:: TASK GOAL ::
Copy, from the material below, each line that contains the word "radio".

:: EXERCISE MATERIAL ::
::::

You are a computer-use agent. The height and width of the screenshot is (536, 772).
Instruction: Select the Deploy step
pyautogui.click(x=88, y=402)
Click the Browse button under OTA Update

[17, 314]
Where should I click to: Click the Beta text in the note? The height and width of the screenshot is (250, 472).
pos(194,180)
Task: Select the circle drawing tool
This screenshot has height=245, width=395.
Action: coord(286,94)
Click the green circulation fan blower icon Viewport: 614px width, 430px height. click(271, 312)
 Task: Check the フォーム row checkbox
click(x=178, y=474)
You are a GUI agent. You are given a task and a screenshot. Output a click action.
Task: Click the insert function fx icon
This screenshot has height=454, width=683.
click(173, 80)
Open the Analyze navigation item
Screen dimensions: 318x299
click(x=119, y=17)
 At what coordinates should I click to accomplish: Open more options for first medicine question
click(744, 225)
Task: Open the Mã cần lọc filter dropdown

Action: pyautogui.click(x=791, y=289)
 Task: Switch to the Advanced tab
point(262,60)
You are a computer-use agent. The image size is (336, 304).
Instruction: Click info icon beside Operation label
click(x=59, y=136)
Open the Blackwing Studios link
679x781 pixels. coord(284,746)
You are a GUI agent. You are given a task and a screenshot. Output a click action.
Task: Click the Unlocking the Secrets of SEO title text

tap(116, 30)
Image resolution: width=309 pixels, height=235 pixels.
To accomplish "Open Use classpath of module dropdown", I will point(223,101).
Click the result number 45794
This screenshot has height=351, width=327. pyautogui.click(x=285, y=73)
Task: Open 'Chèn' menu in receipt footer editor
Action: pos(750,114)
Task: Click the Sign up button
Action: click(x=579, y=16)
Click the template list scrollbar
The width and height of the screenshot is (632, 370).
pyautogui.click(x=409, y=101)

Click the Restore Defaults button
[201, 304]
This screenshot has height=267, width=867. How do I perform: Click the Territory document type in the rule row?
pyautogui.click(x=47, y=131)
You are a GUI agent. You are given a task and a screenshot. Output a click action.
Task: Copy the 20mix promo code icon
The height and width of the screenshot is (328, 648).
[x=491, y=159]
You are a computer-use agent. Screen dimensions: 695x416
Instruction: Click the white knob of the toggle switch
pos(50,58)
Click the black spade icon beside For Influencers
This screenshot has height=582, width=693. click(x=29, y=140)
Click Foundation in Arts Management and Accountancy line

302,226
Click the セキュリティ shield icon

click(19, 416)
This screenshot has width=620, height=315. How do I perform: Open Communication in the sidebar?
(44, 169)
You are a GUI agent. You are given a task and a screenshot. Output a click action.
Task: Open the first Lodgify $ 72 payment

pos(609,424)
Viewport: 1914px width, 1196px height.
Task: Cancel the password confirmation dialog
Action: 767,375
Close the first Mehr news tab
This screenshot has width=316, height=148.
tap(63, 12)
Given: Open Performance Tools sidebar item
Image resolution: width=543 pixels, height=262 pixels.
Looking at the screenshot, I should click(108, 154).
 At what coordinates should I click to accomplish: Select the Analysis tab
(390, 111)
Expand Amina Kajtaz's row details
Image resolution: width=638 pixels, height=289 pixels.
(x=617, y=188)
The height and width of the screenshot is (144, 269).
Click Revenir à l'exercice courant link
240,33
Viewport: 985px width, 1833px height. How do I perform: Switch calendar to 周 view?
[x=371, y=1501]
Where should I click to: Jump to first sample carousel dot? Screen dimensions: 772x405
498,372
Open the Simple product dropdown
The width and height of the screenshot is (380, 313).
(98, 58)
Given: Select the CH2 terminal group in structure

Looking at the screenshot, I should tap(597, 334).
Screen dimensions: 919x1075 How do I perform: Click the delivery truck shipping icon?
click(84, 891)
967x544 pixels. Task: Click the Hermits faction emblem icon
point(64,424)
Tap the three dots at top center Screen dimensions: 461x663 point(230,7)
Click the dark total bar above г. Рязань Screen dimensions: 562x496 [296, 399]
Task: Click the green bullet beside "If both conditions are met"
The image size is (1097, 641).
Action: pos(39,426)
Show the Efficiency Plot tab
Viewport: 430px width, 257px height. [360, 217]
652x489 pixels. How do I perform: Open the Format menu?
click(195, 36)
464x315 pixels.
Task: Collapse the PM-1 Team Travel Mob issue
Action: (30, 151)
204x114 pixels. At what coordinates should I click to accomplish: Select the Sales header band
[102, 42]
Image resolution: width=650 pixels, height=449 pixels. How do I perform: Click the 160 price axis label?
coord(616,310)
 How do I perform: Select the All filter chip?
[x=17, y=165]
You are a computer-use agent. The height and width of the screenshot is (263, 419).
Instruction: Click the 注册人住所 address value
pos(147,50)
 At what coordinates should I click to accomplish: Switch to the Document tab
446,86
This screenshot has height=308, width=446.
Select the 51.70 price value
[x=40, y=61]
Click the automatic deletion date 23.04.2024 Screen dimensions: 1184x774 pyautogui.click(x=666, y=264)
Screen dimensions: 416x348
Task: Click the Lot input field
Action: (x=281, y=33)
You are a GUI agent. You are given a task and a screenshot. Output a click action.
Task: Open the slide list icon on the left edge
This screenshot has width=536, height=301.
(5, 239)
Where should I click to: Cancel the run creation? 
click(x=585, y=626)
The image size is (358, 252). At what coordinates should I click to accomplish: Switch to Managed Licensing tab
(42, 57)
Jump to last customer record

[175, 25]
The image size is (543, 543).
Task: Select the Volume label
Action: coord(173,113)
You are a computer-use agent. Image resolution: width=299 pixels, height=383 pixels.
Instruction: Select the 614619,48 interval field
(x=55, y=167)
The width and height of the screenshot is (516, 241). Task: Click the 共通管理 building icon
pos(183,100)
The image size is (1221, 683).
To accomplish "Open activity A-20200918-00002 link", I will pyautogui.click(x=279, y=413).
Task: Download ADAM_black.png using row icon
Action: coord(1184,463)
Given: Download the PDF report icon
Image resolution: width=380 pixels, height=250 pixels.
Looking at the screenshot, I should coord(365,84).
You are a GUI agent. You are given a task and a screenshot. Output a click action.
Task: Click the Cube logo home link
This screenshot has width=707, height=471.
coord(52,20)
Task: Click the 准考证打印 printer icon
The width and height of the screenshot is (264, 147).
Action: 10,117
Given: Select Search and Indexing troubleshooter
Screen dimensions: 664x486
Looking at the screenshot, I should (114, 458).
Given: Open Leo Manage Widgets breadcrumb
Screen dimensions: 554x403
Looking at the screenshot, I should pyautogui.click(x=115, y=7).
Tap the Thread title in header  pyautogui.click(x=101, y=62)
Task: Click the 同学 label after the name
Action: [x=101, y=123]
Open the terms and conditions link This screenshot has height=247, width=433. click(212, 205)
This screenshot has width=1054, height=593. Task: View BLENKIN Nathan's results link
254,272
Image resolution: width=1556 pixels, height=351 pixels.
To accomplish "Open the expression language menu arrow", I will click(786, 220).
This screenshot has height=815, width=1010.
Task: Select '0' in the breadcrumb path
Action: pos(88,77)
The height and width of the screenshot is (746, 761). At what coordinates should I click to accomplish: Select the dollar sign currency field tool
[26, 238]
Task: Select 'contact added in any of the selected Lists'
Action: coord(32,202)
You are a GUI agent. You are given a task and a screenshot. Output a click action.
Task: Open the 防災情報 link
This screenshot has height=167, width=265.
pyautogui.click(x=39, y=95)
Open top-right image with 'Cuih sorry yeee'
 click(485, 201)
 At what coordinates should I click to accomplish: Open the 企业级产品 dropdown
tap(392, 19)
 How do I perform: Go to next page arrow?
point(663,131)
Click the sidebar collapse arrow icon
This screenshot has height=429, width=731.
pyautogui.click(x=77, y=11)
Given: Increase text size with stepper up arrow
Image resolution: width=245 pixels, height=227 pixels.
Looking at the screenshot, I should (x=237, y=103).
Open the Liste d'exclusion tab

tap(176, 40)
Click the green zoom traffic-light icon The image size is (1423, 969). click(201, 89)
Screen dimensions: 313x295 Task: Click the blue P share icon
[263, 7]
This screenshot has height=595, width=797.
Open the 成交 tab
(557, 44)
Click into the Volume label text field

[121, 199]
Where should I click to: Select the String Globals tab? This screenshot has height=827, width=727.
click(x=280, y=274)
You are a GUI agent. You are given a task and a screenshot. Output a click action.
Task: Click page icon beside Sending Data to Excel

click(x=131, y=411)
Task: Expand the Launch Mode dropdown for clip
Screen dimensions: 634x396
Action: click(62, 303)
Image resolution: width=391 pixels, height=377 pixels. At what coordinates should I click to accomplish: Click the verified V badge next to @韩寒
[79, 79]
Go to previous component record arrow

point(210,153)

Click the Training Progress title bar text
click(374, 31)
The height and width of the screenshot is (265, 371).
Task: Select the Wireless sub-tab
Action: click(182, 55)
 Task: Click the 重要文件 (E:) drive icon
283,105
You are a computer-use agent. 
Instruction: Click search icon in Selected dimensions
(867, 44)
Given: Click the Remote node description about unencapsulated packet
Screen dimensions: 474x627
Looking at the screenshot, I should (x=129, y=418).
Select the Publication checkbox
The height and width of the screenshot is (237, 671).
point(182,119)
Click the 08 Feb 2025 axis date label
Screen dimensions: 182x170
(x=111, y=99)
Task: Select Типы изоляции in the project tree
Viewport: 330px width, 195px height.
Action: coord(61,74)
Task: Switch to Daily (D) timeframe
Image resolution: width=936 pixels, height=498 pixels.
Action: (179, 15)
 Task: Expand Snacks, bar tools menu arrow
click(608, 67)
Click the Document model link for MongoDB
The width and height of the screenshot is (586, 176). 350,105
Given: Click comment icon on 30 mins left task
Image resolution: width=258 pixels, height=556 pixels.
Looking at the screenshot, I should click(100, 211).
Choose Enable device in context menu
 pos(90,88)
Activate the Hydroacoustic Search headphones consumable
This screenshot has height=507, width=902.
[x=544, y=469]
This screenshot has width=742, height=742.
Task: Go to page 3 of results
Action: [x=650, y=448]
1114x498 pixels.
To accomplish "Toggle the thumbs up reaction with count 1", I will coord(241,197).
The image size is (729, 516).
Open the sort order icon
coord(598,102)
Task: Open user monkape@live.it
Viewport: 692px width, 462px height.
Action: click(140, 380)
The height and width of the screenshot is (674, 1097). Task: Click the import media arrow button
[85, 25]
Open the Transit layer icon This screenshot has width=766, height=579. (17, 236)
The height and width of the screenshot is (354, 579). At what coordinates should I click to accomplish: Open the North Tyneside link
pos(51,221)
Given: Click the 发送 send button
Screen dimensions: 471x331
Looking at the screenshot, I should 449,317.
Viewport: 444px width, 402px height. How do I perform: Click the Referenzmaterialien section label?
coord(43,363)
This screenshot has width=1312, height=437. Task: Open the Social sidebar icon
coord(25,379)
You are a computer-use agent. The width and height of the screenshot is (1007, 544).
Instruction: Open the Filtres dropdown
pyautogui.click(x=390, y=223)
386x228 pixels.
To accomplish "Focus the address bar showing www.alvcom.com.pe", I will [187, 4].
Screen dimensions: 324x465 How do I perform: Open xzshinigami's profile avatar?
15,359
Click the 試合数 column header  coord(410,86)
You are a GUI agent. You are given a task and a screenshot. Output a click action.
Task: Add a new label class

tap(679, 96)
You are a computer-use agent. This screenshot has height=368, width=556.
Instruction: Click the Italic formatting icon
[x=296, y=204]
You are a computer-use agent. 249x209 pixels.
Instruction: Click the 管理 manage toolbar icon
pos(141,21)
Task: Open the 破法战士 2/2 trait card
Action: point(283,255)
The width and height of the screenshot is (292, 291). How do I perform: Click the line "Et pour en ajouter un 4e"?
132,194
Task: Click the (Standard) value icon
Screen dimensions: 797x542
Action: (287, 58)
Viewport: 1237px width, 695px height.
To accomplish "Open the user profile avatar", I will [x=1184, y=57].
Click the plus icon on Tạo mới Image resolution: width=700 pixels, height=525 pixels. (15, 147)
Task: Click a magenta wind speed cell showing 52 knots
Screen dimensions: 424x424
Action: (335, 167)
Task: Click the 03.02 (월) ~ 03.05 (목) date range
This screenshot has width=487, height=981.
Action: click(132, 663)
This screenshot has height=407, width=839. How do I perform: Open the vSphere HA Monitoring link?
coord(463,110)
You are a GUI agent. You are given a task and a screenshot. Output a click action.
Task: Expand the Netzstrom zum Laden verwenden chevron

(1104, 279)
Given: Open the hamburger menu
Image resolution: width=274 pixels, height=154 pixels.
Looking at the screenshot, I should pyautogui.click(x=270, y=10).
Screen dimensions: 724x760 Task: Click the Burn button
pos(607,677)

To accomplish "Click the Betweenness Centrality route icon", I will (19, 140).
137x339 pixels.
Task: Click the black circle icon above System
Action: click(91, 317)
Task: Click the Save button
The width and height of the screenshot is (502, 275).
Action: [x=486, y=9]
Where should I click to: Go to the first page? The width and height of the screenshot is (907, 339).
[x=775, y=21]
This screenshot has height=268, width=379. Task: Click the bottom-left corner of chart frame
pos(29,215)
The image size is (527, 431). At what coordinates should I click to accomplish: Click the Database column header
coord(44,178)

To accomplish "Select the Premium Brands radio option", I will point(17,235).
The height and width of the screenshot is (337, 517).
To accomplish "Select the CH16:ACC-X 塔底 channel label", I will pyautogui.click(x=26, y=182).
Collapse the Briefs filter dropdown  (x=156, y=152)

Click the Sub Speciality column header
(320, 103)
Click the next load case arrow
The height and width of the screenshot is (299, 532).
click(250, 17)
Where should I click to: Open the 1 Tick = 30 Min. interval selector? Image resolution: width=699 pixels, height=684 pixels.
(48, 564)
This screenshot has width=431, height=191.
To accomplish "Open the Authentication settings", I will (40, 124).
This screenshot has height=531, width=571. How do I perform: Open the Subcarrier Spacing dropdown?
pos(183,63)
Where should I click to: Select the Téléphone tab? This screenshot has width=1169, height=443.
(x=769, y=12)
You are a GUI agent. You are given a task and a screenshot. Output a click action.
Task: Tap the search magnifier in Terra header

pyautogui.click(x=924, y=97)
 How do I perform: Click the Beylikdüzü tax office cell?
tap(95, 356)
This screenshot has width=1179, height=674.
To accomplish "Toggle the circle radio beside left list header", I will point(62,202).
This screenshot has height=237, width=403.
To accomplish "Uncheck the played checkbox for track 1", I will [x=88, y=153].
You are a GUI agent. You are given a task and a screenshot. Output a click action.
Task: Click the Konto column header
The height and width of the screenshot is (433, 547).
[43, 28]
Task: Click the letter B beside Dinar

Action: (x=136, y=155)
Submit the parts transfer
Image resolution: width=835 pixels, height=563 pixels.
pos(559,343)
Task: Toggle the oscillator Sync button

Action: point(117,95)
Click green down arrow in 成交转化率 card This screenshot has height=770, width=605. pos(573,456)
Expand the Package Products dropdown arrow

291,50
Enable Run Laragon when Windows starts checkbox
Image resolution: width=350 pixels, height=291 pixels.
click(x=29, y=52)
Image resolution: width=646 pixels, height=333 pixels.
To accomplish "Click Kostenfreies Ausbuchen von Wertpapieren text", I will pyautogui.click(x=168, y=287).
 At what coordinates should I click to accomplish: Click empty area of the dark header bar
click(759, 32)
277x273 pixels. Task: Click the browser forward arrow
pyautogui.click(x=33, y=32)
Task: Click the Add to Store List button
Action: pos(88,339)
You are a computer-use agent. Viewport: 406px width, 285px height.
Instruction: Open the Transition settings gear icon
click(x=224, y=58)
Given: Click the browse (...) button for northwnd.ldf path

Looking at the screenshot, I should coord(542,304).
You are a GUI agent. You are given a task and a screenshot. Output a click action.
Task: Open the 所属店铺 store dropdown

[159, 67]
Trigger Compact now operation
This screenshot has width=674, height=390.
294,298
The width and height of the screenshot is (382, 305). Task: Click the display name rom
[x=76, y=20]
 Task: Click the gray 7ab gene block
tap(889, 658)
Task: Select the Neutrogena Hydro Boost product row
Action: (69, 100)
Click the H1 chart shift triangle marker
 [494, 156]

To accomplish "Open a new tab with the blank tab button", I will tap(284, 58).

::::

:: YOUR SOLUTION ::
To accomplish "Select the Premium Brands radio option", I will point(17,235).
To accomplish "Toggle the circle radio beside left list header", I will point(62,202).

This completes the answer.